People pointed me to various recent news articles on the retirement from the Cornell University business school of eating-behavior researcher and retraction king Brian Wansink.
I particularly liked this article by David Randall—not because he quoted me, but because he crisply laid out the key issues:
The irreproducibility crisis cost Brian Wansink his job. Over a 25-year career, Mr. Wansink developed an international reputation as an expert on eating behavior. He was the main popularizer of the notion that large portions lead inevitably to overeating. But Mr. Wansink resigned last week . . . after an investigative faculty committee found he had committed a litany of academic breaches: “misreporting of research data, problematic statistical techniques, failure to properly document and preserve research results” and more. . . . Mr.

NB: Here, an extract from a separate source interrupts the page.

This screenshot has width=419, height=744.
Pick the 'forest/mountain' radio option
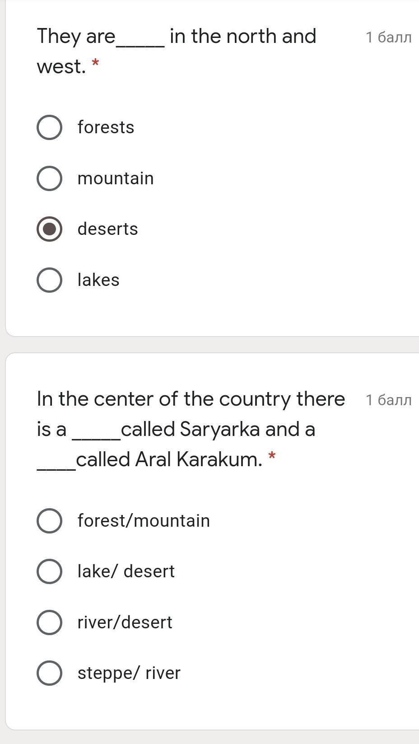[x=49, y=521]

Wansink’s fall from grace began with a 2016 blog post . . . [which] prompted a small group of skeptics to take a hard look at Mr. Wansink’s past scholarship. Their analysis, published in January 2017, turned up an astonishing variety and quantity of errors in his statistical procedures and data. . . . A generation of Mr. Wansink’s journal editors and fellow scientists failed to notice anything wrong with his research—a powerful indictment of the current system of academic peer review, in which only subject-matter experts are invited to comment on a paper before publication. . . . P-hacking, cherry-picking data and other arbitrary techniques have sadly become standard practices for scientists seeking publishable results. Many scientists do these things inadvertently [emphasis added], not realizing that the way they work is likely to lead to irreplicable results. Let something good come from Mr. Wansink’s downfall.
But some other reports missed the point, in a way that I’ve discussed before: they’re focusing on “p-hacking” and bad behavior rather than the larger problem of researchers expecting routine discovery.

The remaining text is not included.